> **Action item**
All lines from the one that mentions "Task: Click the 75 % value in Счастье row" through the last of the entries below must be copied exactly, with both ends kept.

Source data
=== Begin Enclosure ===

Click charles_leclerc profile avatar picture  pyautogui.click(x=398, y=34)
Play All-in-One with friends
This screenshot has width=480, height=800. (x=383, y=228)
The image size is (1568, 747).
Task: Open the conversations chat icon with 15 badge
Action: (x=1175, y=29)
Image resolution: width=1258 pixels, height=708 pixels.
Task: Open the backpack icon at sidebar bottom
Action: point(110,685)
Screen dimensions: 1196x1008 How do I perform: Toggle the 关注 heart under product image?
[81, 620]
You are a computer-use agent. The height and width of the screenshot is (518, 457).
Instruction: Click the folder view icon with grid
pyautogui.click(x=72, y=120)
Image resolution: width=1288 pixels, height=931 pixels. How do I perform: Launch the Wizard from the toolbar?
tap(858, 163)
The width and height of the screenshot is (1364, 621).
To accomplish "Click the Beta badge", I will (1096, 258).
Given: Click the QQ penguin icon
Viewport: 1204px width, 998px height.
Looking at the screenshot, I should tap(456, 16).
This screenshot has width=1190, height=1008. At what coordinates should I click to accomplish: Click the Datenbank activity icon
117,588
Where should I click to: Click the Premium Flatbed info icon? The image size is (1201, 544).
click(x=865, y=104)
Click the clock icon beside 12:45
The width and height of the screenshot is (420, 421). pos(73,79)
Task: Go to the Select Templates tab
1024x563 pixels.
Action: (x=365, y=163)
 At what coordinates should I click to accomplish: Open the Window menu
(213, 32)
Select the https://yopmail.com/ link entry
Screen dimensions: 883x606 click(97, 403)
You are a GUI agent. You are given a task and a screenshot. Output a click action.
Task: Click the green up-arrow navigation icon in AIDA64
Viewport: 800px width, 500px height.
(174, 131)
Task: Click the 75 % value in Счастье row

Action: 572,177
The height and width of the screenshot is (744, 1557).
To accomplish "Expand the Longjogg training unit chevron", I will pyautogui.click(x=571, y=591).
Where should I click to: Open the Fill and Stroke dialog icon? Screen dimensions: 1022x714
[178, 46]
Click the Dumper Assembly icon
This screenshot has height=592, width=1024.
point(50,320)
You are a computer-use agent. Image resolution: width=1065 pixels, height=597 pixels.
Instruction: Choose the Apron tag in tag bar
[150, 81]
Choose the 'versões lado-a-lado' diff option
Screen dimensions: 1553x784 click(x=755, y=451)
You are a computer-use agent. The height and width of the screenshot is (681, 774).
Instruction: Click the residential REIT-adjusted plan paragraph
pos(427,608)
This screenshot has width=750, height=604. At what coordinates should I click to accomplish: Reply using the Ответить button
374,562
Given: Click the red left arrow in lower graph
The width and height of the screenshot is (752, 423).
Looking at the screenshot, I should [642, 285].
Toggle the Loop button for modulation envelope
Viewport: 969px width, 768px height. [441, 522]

=== End Enclosure ===

> **Reply**
Task: Click the 75 % value in Счастье row

Action: 572,177
The height and width of the screenshot is (744, 1557).
To accomplish "Expand the Longjogg training unit chevron", I will pyautogui.click(x=571, y=591).
Where should I click to: Open the Fill and Stroke dialog icon? Screen dimensions: 1022x714
[178, 46]
Click the Dumper Assembly icon
This screenshot has height=592, width=1024.
point(50,320)
You are a computer-use agent. Image resolution: width=1065 pixels, height=597 pixels.
Instruction: Choose the Apron tag in tag bar
[150, 81]
Choose the 'versões lado-a-lado' diff option
Screen dimensions: 1553x784 click(x=755, y=451)
You are a computer-use agent. The height and width of the screenshot is (681, 774).
Instruction: Click the residential REIT-adjusted plan paragraph
pos(427,608)
This screenshot has width=750, height=604. At what coordinates should I click to accomplish: Reply using the Ответить button
374,562
Given: Click the red left arrow in lower graph
The width and height of the screenshot is (752, 423).
Looking at the screenshot, I should [642, 285].
Toggle the Loop button for modulation envelope
Viewport: 969px width, 768px height. [441, 522]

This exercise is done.